Menteri Koordinator Bidang Perekonomian Airlangga Hartarto menyampaikan, anggaran perlindungan sosial mencakup Program Keluarga Harapan (PKH), bantuan sembako, iuran Jaminan Kehilangan Pekerjaan (JKP), penanganan bencana, subsidi bahan bakar minyak (BBM), KIP Kuliah, serta subsidi Kredit Usaha Rakyat (KUR).

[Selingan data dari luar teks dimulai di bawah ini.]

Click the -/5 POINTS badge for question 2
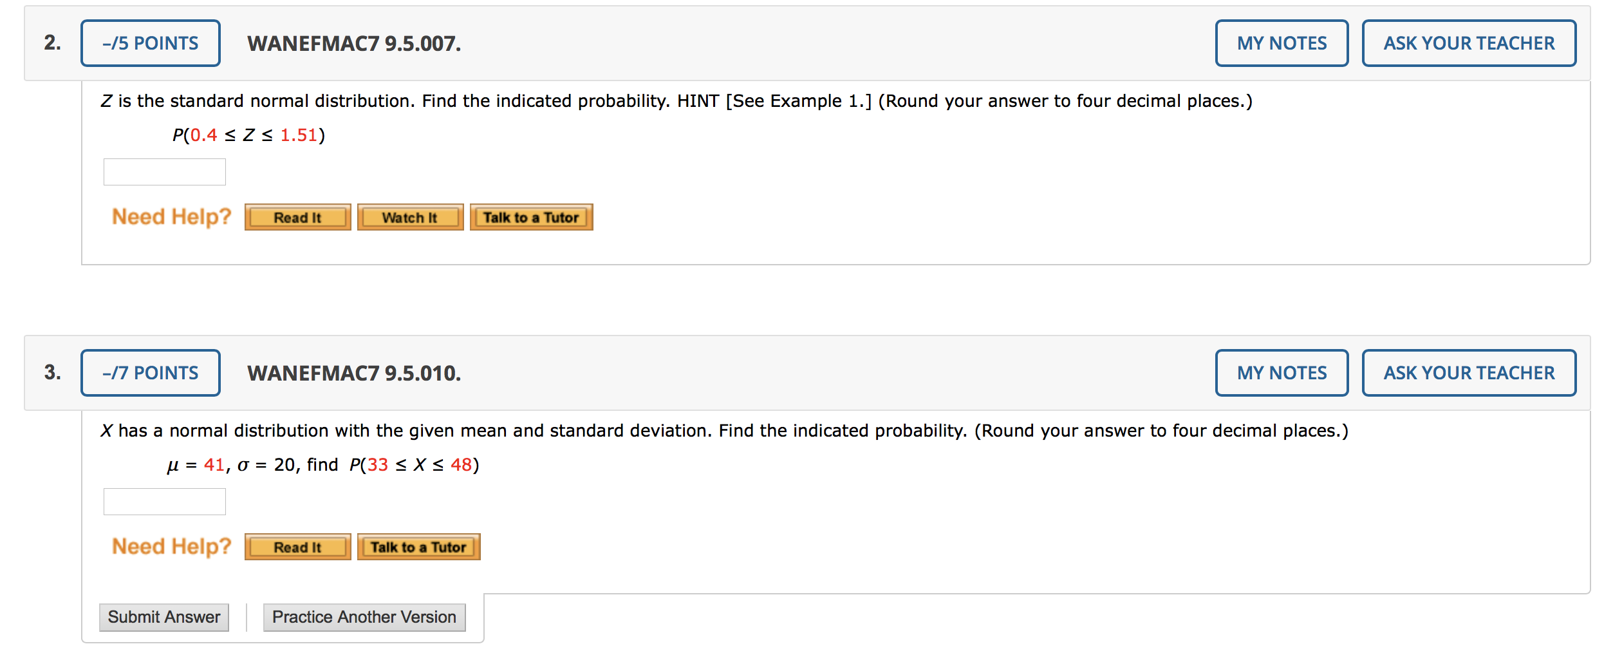The height and width of the screenshot is (653, 1604). point(149,43)
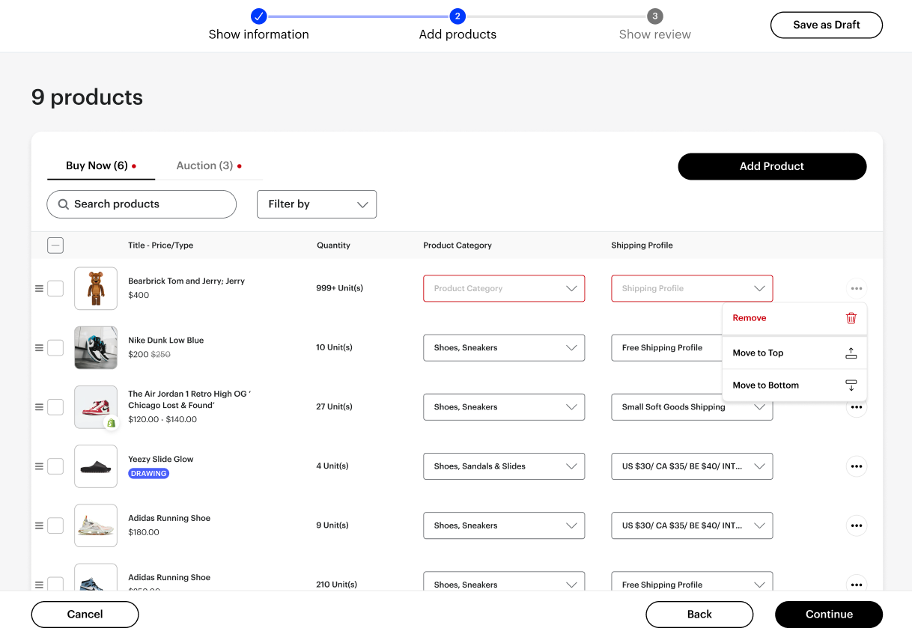The height and width of the screenshot is (634, 912).
Task: Open Shipping Profile dropdown for Yeezy Slide Glow
Action: (692, 466)
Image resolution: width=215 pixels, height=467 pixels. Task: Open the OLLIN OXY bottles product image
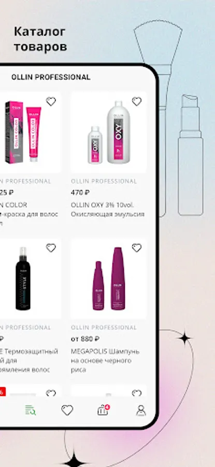(109, 132)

"Untuk itu, data yang akurat menjadi penting, di mana sensus ekonomi 2026 yang sedang dilakukan oleh BPS. Itu menjadi rebasing (pembaruan tahun dasar) untuk PDB ke depan," ujar Airlangga dalam konferensi pers RAPBN dan nota keuangan tahun anggaran 2027 di Jakarta, Jumat (14/8).
Berdasarkan bahan paparan Airlangga, alokasi anggaran perlinsos pada tahun depan naik 8,2% dibandingkan tahun lalu Rp 508,2 triliun. Alokasi anggara tersebar di pos belanja Kementerian/Lembaga sebesar Rp 422,5 triliun, belanja non K/L Rp 88,1 triliun, dan transfer ke daerah Rp 39,4 triliun.

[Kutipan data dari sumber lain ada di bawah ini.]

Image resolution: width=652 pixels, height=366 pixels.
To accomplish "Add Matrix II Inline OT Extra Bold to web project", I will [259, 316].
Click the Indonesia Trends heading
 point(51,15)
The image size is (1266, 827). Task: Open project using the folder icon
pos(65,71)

Anggaran ini akan diberikan untuk program pemenuhan kebutuhan dasar, yang mncakup Program Keluarga Harapan untuk 10 juta keluarga penerima, program sembako bagi 17,8 juta keluarga penerima, serta atensi sosial dan penanganan bencana untuk lansia, anak, dan disabilitas untuk 13,5 ribu orang.
Pemerintah juga memberikan bantuan iuran jaminan kehilangan pekerjaan untuk 74,8 juta orang dan subsidi jenis BBM tertentuk sebanyak 20,097 juta liter.
Pada program layanan pendidikan, pemerintah akan memberikan bantuan melalui Program Indonesia Pintar untuk 22,1 juta siswa dan Kartu Indonesia Pintar untuk 1,1 juta mahasiswa.
Ada pula program pemenuhan layanan kesehatan yang mencakup bantuan iuran BPJS untuk untuk Penerima Bantuan Iuran sebanyak 96,8 juta peserta, serta Pekerja Bukan Penerima Upah atau PBPU dan Bantuan Pemerintah Kelas 3 kepada 49,6 juta peserta
Selain itu, pemerintah memiliki program pemberdayaan masyarakat yang mecakup bantuan subsidi KUR kepada 5,1 juta debitur.
Pemerintah dalam RAPBN 2027 menargetkan pertumbuhan mencapai 6%, sedangkan inflasi dipatok 2,5%. Tingkat kemiskinan ditargetkan turun menjadi 6% hingga 6,5%.